## Source material:
━━━
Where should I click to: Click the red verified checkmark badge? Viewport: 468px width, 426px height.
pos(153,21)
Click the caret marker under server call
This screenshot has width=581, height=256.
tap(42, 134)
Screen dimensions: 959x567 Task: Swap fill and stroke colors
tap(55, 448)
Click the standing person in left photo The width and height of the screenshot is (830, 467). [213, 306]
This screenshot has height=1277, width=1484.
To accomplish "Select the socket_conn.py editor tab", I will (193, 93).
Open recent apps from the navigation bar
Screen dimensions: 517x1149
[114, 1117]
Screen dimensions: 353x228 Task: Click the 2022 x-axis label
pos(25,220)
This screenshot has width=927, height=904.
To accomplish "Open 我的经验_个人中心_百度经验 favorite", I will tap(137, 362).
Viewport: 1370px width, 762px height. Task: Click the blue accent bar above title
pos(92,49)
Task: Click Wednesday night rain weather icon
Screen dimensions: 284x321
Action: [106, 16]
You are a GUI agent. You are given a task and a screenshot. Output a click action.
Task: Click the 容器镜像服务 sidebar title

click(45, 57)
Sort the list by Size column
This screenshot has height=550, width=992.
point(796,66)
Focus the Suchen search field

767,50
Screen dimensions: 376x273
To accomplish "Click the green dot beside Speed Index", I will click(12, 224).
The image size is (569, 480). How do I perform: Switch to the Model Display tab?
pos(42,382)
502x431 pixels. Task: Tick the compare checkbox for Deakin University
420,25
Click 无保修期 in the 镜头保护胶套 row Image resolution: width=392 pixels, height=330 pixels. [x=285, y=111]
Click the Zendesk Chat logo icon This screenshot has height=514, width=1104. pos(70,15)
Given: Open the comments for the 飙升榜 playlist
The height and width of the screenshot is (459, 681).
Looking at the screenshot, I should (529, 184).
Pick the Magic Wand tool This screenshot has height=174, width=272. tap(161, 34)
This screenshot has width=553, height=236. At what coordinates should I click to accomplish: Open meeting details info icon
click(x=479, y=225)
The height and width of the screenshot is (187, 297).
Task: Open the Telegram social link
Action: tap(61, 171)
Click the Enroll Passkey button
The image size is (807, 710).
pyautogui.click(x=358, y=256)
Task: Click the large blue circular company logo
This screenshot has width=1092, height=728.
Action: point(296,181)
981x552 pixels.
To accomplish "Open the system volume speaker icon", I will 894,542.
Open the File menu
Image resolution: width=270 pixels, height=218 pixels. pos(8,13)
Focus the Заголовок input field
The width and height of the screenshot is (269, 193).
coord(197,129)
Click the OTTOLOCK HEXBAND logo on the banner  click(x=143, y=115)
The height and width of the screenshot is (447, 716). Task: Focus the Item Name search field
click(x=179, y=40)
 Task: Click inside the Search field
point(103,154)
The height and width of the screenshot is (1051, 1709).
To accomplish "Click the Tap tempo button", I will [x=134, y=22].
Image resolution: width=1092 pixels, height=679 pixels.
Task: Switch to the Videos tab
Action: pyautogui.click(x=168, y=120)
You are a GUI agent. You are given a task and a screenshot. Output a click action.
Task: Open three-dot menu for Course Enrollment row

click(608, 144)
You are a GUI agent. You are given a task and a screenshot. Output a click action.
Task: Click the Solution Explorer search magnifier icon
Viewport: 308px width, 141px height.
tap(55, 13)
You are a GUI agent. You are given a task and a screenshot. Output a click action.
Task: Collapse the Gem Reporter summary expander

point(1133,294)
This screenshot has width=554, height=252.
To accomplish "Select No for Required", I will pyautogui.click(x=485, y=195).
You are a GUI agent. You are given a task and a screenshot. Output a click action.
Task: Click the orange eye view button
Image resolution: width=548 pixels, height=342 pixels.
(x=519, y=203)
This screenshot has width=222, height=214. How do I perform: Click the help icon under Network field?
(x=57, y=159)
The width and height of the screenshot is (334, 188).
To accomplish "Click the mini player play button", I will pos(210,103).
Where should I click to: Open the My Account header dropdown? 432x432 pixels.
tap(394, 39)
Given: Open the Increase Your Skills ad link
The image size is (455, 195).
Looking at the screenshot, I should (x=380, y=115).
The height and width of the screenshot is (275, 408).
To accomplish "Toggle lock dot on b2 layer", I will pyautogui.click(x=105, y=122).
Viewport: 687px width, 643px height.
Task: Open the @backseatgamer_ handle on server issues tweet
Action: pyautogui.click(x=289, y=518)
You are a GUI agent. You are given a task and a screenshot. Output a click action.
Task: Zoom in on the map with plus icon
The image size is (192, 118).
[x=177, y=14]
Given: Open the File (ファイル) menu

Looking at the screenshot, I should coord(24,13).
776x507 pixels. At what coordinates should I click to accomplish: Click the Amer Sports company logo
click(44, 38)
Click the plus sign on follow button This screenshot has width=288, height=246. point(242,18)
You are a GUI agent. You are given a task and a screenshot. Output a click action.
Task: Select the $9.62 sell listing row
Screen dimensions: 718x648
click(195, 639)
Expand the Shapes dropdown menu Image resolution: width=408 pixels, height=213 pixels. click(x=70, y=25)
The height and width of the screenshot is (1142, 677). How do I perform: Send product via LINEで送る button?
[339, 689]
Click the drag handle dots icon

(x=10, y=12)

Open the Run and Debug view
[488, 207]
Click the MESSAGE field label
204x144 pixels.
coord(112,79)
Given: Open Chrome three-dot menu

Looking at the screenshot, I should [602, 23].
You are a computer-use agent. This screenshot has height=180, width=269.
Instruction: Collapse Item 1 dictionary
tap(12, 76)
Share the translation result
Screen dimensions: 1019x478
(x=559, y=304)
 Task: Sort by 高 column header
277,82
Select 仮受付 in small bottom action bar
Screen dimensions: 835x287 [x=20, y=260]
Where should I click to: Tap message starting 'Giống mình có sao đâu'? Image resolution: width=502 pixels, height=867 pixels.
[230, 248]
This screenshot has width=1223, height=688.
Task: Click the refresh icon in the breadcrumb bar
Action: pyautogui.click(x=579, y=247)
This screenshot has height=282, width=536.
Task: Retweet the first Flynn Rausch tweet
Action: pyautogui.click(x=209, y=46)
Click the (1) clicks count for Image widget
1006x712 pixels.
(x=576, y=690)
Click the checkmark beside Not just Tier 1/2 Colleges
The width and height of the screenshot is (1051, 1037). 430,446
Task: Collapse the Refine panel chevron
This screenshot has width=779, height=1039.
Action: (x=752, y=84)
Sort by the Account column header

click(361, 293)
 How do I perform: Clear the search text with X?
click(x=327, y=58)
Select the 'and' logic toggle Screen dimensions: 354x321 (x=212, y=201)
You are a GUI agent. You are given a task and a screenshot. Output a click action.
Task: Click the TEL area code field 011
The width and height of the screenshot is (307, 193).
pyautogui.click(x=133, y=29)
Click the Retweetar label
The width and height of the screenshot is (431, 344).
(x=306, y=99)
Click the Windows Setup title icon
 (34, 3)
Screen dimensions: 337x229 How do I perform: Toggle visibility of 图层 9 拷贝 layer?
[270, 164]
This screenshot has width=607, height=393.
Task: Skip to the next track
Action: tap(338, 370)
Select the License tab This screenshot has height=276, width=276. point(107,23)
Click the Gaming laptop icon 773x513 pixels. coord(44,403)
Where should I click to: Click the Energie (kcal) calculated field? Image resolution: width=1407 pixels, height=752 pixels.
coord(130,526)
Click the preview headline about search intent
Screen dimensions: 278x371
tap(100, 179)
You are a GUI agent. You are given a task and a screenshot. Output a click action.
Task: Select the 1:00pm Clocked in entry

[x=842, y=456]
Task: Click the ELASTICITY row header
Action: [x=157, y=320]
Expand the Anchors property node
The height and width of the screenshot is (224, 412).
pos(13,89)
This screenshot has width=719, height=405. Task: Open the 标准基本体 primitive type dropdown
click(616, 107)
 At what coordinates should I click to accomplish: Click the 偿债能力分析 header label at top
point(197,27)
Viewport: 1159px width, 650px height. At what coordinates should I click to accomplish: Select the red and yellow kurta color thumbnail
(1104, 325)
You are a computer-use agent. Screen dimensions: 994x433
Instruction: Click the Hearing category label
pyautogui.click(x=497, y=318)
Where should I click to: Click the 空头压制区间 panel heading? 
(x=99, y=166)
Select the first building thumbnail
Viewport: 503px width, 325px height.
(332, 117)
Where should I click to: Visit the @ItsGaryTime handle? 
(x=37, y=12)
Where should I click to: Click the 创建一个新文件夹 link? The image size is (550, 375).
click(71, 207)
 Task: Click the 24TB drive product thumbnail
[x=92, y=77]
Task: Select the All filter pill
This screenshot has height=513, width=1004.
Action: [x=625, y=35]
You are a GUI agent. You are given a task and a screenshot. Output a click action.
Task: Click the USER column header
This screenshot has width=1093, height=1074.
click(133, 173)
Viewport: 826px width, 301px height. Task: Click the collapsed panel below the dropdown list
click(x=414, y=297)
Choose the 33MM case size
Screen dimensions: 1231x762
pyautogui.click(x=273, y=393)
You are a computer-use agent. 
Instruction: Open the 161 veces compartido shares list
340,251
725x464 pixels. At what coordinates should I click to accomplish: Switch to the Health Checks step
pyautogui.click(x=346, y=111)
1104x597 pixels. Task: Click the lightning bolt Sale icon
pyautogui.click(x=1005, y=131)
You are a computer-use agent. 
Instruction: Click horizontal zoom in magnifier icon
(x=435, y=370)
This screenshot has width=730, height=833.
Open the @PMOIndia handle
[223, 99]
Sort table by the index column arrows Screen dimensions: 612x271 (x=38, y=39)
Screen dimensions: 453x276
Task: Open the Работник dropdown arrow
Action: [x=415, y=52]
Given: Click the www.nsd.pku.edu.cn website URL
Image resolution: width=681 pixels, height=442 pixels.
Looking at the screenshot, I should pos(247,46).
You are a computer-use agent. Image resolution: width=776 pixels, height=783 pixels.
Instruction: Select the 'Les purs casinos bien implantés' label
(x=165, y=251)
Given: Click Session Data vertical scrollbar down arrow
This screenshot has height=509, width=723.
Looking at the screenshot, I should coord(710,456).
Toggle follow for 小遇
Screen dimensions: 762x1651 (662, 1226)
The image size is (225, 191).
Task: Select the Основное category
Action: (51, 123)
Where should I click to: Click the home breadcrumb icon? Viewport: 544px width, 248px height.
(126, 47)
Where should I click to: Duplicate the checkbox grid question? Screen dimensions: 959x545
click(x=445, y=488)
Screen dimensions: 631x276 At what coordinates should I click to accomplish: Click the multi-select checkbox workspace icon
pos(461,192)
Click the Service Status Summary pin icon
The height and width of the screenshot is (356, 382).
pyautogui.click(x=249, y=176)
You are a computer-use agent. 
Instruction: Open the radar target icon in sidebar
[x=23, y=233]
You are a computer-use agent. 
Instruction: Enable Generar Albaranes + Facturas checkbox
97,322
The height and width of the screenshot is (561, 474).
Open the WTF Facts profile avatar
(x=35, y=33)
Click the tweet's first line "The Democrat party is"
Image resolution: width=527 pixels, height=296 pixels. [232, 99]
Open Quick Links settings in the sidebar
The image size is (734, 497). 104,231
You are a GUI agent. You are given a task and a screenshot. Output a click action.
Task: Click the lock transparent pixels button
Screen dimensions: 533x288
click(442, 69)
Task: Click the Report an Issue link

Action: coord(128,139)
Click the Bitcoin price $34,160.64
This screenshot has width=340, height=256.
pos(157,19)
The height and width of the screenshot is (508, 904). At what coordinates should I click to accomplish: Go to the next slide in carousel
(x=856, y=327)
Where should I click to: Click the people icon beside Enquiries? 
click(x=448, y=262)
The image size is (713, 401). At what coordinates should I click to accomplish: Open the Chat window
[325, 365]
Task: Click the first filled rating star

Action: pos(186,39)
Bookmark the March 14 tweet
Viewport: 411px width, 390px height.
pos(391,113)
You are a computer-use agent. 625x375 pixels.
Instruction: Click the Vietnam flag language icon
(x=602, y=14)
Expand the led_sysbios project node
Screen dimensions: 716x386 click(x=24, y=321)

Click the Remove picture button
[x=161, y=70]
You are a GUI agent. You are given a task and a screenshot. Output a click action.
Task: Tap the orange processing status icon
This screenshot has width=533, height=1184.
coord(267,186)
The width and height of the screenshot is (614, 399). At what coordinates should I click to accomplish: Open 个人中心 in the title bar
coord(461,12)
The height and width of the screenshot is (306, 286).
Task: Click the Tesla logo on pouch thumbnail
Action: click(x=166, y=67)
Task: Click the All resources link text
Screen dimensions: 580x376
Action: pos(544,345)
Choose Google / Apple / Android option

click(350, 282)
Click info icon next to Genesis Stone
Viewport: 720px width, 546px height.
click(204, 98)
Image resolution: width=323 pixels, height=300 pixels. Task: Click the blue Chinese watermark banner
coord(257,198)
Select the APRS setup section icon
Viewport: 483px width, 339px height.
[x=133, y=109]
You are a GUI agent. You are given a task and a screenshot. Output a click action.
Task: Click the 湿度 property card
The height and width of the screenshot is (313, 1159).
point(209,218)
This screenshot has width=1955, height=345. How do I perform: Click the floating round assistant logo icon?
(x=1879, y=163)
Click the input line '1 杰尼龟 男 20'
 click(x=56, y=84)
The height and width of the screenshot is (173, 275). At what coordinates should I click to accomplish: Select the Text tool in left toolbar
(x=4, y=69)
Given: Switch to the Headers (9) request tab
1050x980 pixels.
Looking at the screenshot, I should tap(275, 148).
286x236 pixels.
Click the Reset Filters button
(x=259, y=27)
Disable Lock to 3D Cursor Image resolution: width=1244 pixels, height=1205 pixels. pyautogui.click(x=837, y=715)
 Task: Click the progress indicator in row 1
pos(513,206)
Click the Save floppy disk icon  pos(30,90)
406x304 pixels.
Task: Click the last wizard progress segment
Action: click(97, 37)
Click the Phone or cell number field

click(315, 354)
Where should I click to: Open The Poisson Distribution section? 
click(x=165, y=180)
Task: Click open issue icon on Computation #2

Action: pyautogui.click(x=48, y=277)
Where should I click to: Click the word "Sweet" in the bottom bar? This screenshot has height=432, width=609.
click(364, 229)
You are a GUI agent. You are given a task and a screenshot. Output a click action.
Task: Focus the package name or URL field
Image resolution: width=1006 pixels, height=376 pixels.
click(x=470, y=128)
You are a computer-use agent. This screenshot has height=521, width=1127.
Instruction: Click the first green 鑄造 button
━━━
## How to complete this task:
Beginning at the line with "Click the OTTOLOCK" and stopping after the line with "The width and height of the screenshot is (334, 188).", please write out every line of the data above exactly and nothing else.

## Answer space:
Click the OTTOLOCK HEXBAND logo on the banner  click(x=143, y=115)
The height and width of the screenshot is (447, 716). Task: Focus the Item Name search field
click(x=179, y=40)
 Task: Click inside the Search field
point(103,154)
The height and width of the screenshot is (1051, 1709).
To accomplish "Click the Tap tempo button", I will [x=134, y=22].
Image resolution: width=1092 pixels, height=679 pixels.
Task: Switch to the Videos tab
Action: pyautogui.click(x=168, y=120)
You are a GUI agent. You are given a task and a screenshot. Output a click action.
Task: Open three-dot menu for Course Enrollment row

click(608, 144)
You are a GUI agent. You are given a task and a screenshot. Output a click action.
Task: Click the Solution Explorer search magnifier icon
Viewport: 308px width, 141px height.
tap(55, 13)
You are a GUI agent. You are given a task and a screenshot. Output a click action.
Task: Collapse the Gem Reporter summary expander

point(1133,294)
This screenshot has width=554, height=252.
To accomplish "Select No for Required", I will pyautogui.click(x=485, y=195).
You are a GUI agent. You are given a task and a screenshot. Output a click action.
Task: Click the orange eye view button
Image resolution: width=548 pixels, height=342 pixels.
(x=519, y=203)
This screenshot has width=222, height=214. How do I perform: Click the help icon under Network field?
(x=57, y=159)
The width and height of the screenshot is (334, 188).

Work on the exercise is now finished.